Search Engines Focus on Duplicate Content
Duplicate content has always been frowned upon when it comes to search engine optimisation. The search engines do not want to see the same content in their search results. Instead they search for the canonical or the authoritative version and then get rid of the other pages, which are duplicated.
The trouble has been for marketers trying to come up with ways around the duplicate content issue. Those with computer science backgrounds do not have the same problems as the rest of us. They typically understand how to make the links without getting caught by search engine bots. Most often this has also meant changing the robots.txt file and the server redirect options. Since it is so tricky to get around the duplicate content problem for an SEO laden site, it behooves you to know what changes are coming from the search engines.
The search engines like Yahoo, Google, and MSN have just released a new way to make a canonical link. Instead of being a programming person you just need to know where to put the tag:
<link rel= “canonical” href= http://www.the site.com/real-page/>
This tag is the new voice to getting duplicate content problems figured out. It will save the search engine crawlers time trying to decide what page should be indexed.
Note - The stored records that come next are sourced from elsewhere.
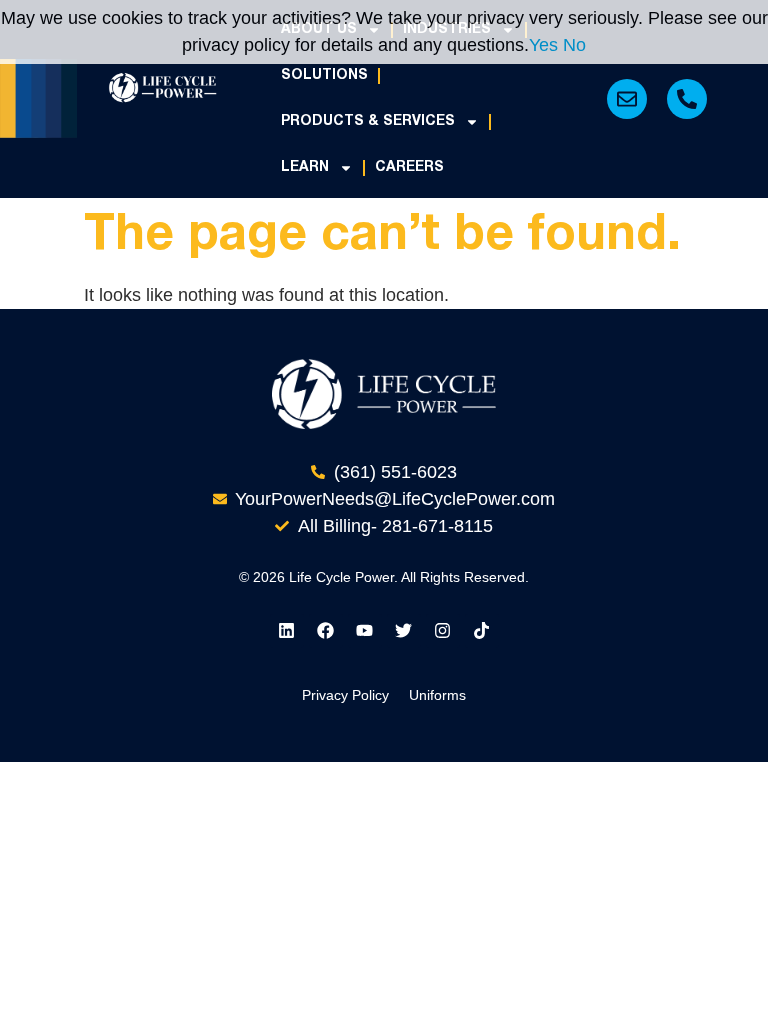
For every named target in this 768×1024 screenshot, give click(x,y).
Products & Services (368, 121)
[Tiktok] (482, 631)
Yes (543, 45)
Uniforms (437, 695)
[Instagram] (443, 631)
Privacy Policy (345, 695)
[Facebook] (326, 631)
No (574, 45)
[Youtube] (365, 631)
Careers (409, 167)
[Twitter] (404, 631)
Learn (305, 167)
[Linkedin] (287, 631)
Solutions (324, 75)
It will also save you, the website manager, from getting the wrong page indexed on the search engine.
By placing the tag in the <head> section where the title and meta description tags go, you are telling the search engine what page should be indexed. The href= part should be on the pages you do want indexed. In other words these are the real pages. Any page you want indexed should have the absolute links with the href= part like... http://www.domain.com/page.html rather than the href=page.html.
There is one small downside to this overall change. Just because you have told the search engine which page is the “real page” to be indexed does not mean the search engine has to follow this advice. They may opt out of using the canonical tag. Of course the top search engines are designing their software to actually accept your suggestions in order to eliminate the duplicate content issues. This means that while it could be ignored, more than likely the search engine will take the suggestion you have made.
There are exceptions in which the canonical tag may be ignored. This would be if the page comes up with a 404 page not found, if the page has not been indexed yet, or if there is a duplicate content that has also been specified as the canonical. In other words, if you have content that was stolen from your site and the person put the tag on it you have to hope the search engine takes yours instead of theirs because the canonical is telling it to take both. The only other issue is if the canonical page is at a different domain. In other words, if it is a sub domain it may ignore the tag.